Lordstown Motors shares fall as much as 12% after confirming SEC inquiry

FAN Editor

Shares of electric vehicle start-up Lordstown Motors tumbled by as much as 12% during intraday trading Thursday morning after the company confirmed the U.S. Securities and Exchange Commission has requested information regarding claims by a short-seller that it misled investors.

Hindenburg Research accused Lordstown in a report last week of using “fake” orders to raise capital for its first product, an all-electric pickup truck called the Endurance. The short-seller claimed the pickup was years away from production, however Lordstown maintains it’s on track to start producing the vehicle in September.

Lordstown CEO Steve Burns declined to comment on the SEC inquiry Thursday morning to CNBC. He told investors during the company’s first earnings call as a public company Wednesday that it was “cooperating” with federal officials.

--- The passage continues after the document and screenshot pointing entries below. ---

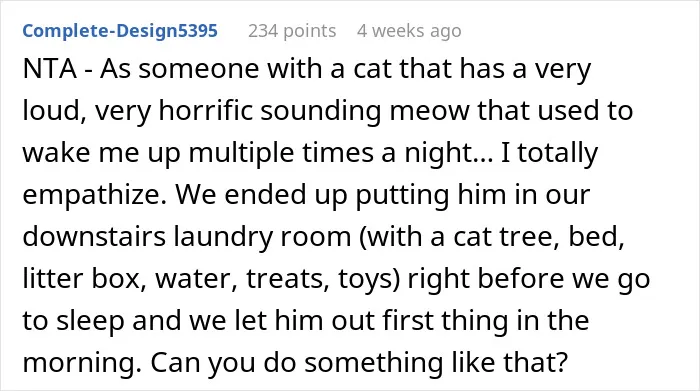700x391 pixels.
Task: Click the words 'wake me up' in comment
Action: (x=101, y=154)
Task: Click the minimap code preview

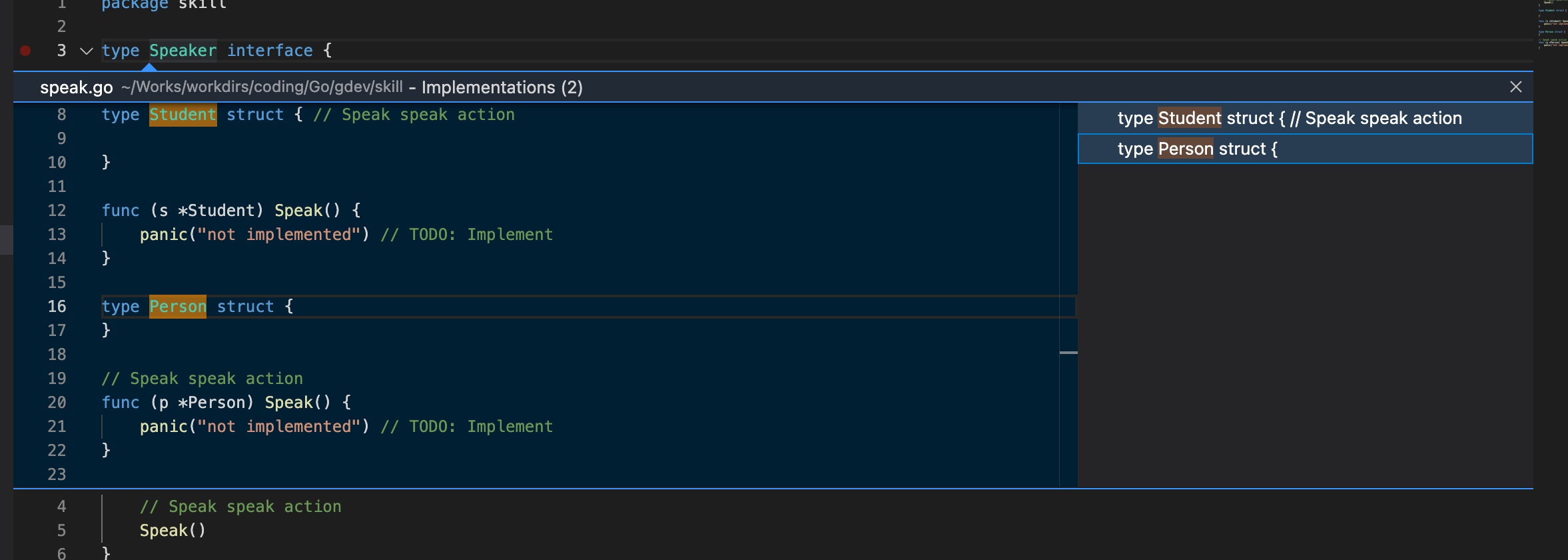Action: pyautogui.click(x=1553, y=27)
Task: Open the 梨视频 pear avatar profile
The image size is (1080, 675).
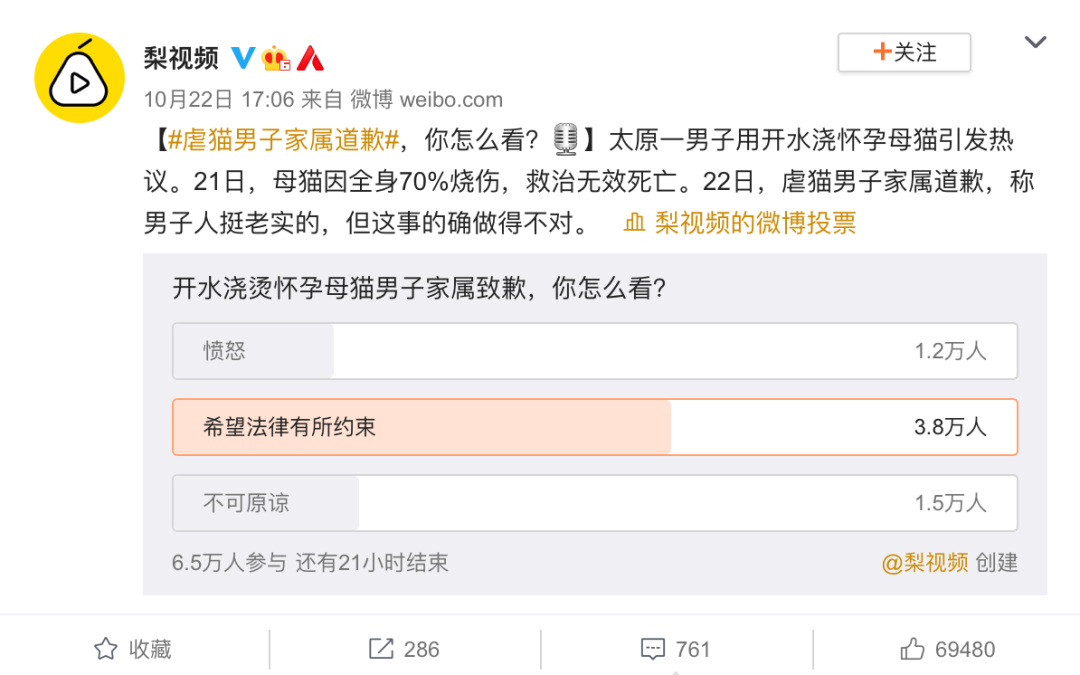Action: tap(79, 78)
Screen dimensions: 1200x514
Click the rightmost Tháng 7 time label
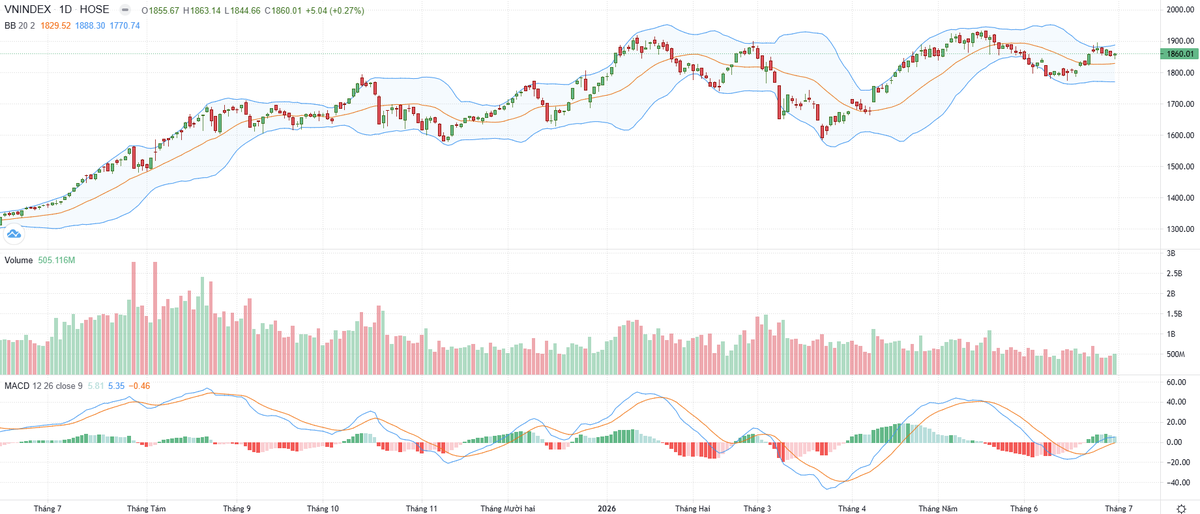(1117, 508)
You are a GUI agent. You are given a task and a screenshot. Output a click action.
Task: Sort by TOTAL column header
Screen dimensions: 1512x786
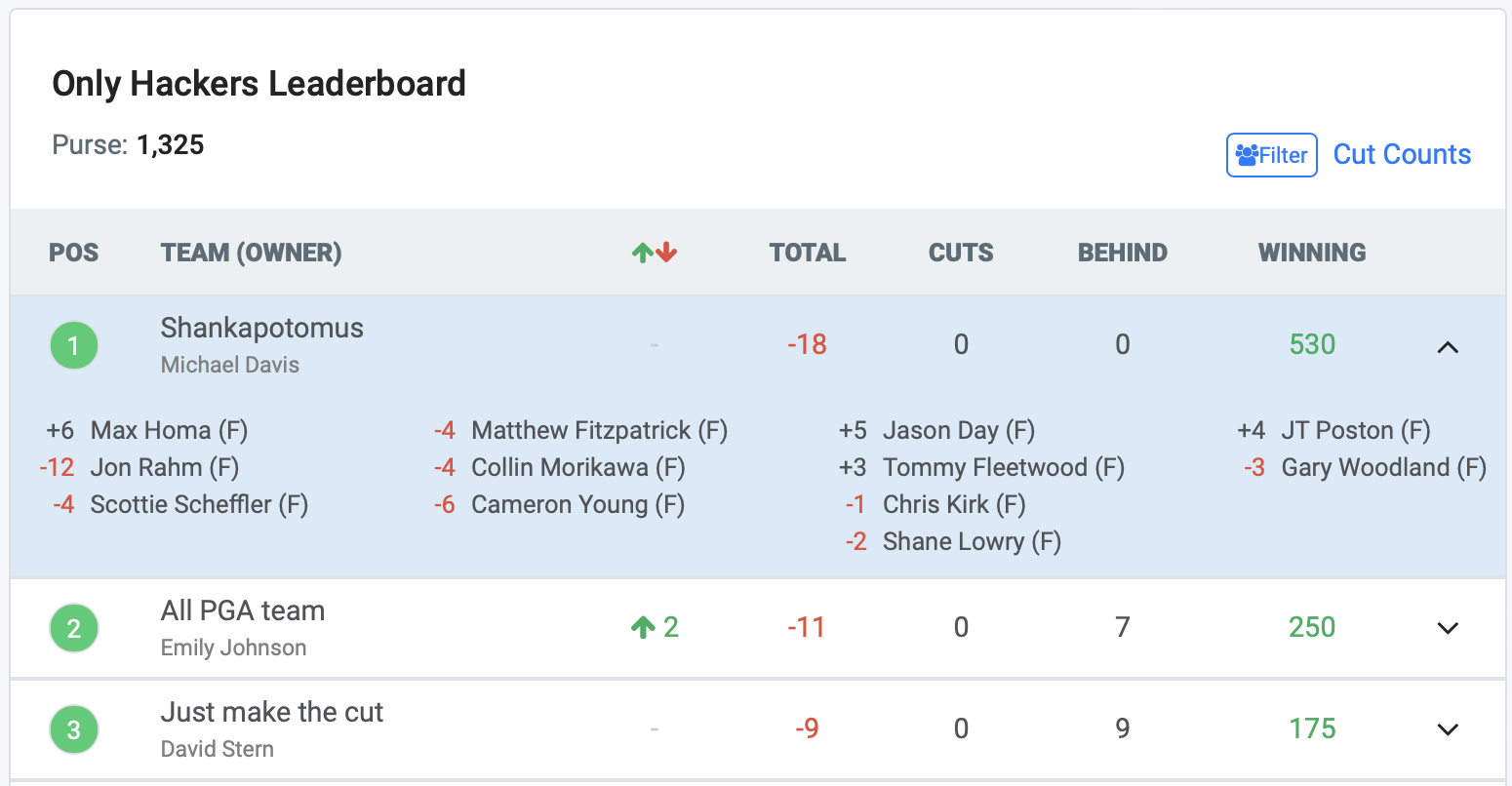point(807,253)
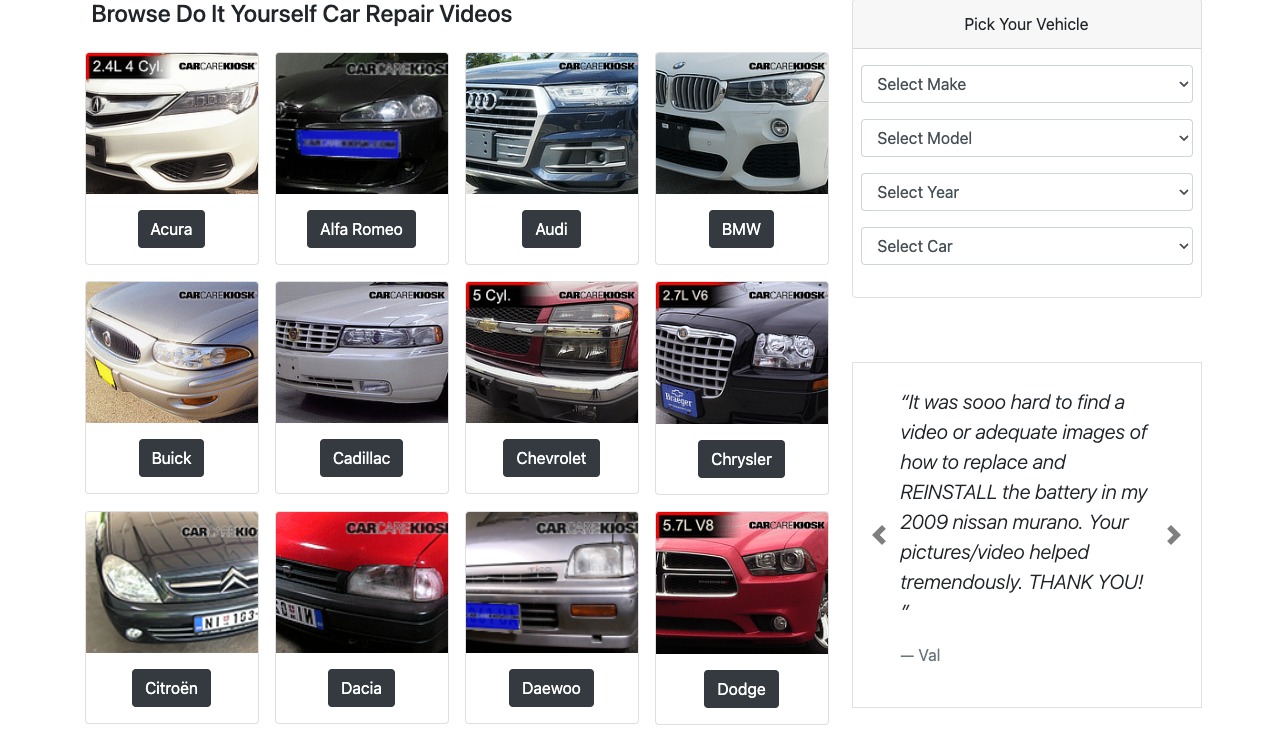This screenshot has width=1266, height=740.
Task: Select the Audi make button
Action: tap(551, 229)
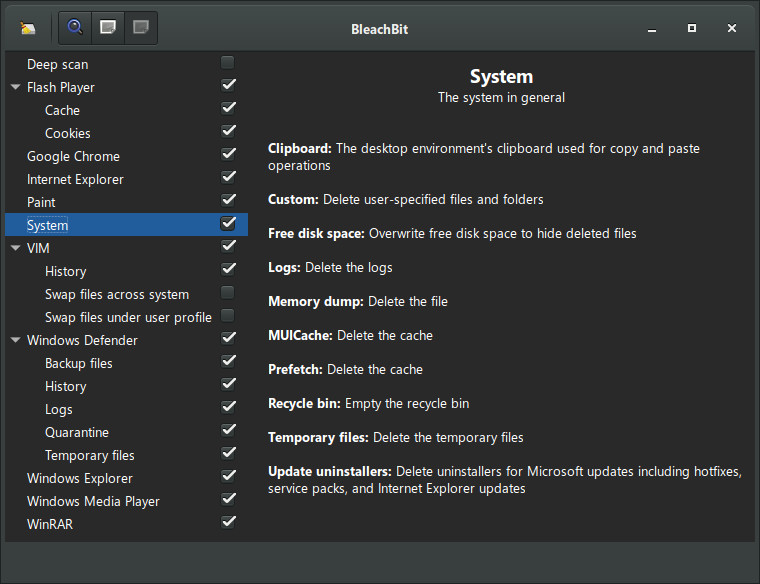Select the Windows Explorer entry
The image size is (760, 584).
tap(79, 478)
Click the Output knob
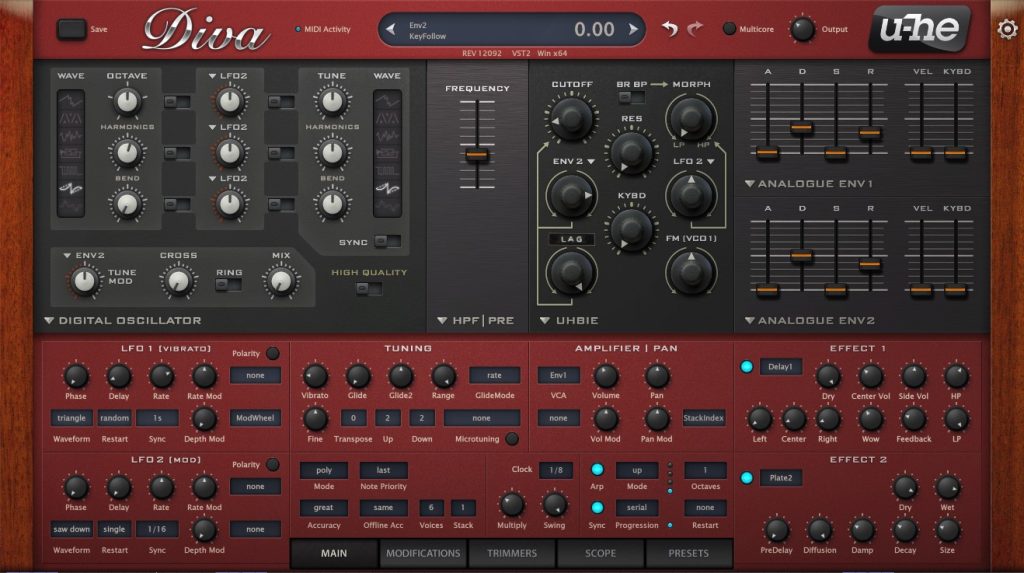 802,29
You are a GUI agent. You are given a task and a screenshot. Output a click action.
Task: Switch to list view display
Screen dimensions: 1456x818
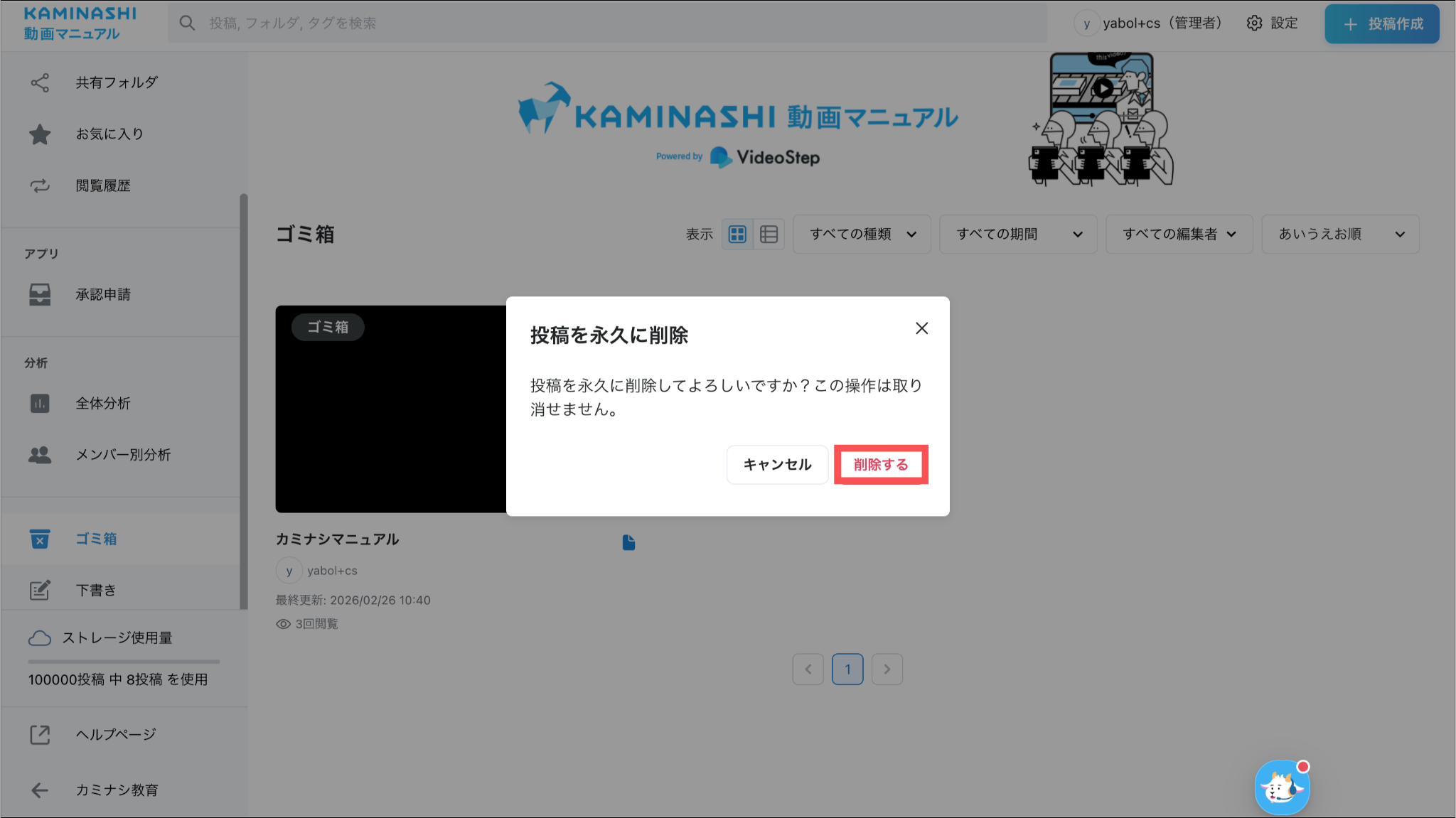pos(769,235)
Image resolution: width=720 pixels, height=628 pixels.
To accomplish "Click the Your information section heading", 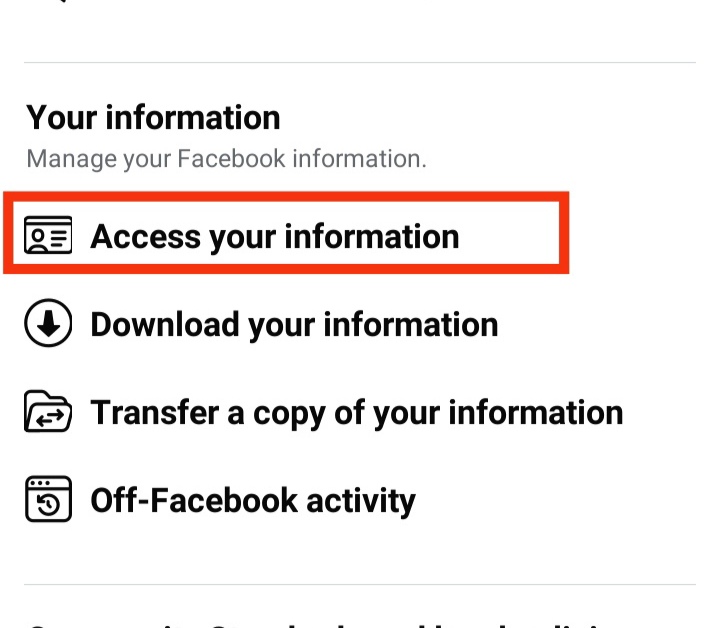I will (x=153, y=118).
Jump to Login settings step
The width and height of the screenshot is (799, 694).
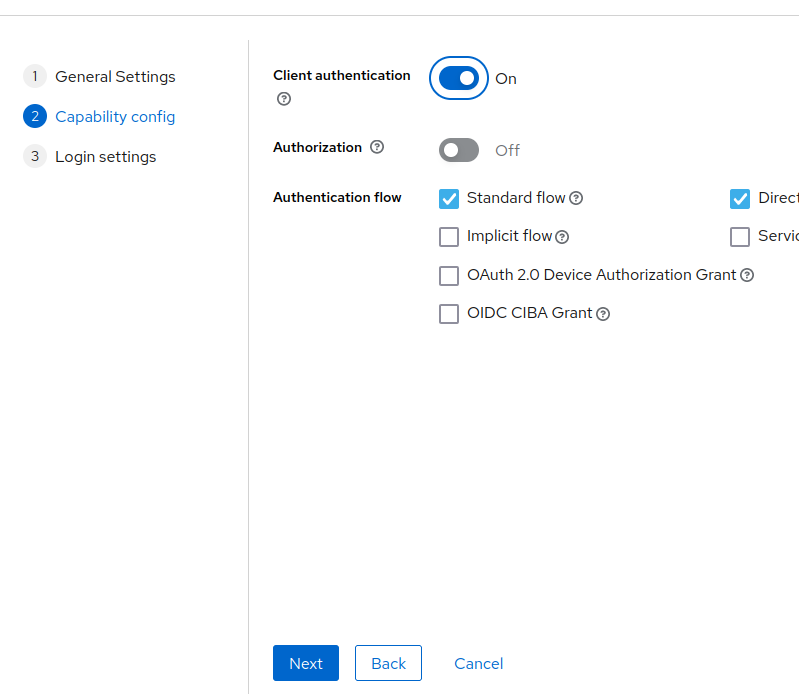tap(105, 157)
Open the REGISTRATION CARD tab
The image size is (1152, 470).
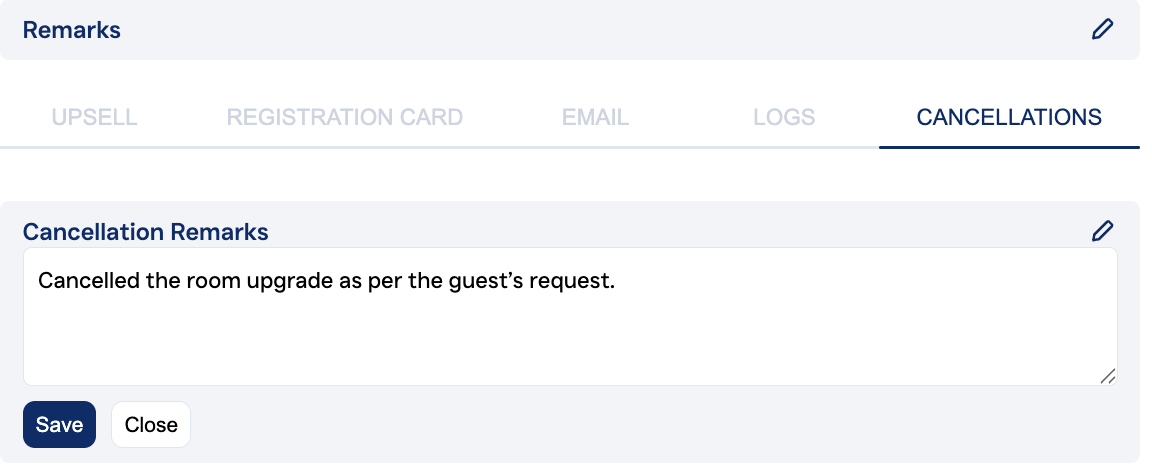coord(344,117)
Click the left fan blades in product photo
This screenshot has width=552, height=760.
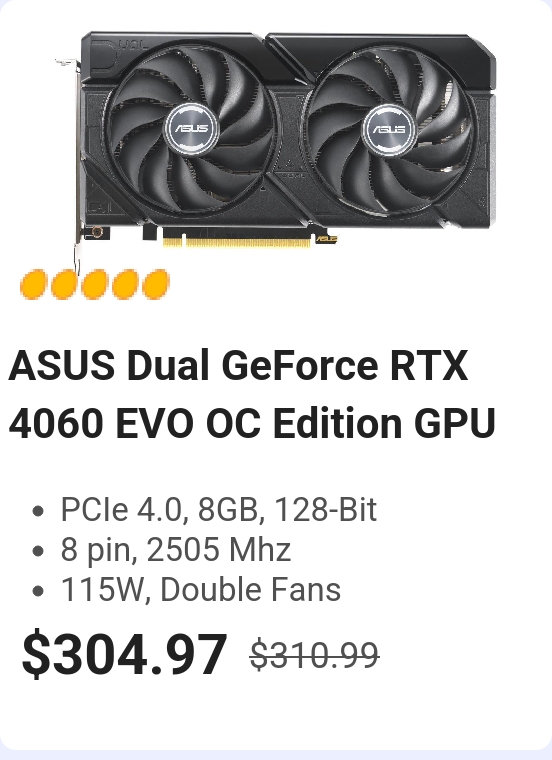point(191,128)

Burns said the company’s highly-touted pre-orders of more than 100,000 pickups — a main target of the Hindenburg report — were simply meant to gauge customer interest, not to confirm future sales. The company previously categorized the pre-orders as “non-binding production reservations” as well, but Burns also has referred to them as “very serious orders.”

“We’ve always been very clear, right? These are just what they’re intended to be. These are non-binding, letters of intent. They’re called pre-orders out in the real world,” he said Thursday on CNBC’s “Squawk Box.” He later added, “I don’t think anyone thought that we had actual orders, right? That’s just not the nature of this business.”

Shares of Lordstown have tumbled by about 24% since Hindenburg released the report Friday. The stock was down by about 10% during intraday trading Thursday morning. The company’s market cap is $2.3 billion.

The company on Wednesday also increased its guidance on capital and operational expenses for this year, largely citing decisions to accelerate the development of its second product (a van) and do more in house production.

Lordstown went public through a special purpose acquisition company, or SPAC, in October. It is among a growing group of electric vehicle start-ups going public through deals with SPACs, which have become a popular way of raising money on Wall Street because they have a more streamlined regulatory process than traditional initial public offerings.

Hindenburg’s report on Lordstown comes about six months after it released a scathing report regarding another EV-SPAC start-up Nikola. That report also led to federal inquires as well as the resignation of the company’s founder and chairman, Trevor Milton.

Short selling is when investors, mostly professional hedge fund managers, borrow shares of a stock from a broker and sell them in the hope of buying them back cheaper. If the stock drops, the investors make a profit off the difference when they return the shares to the broker.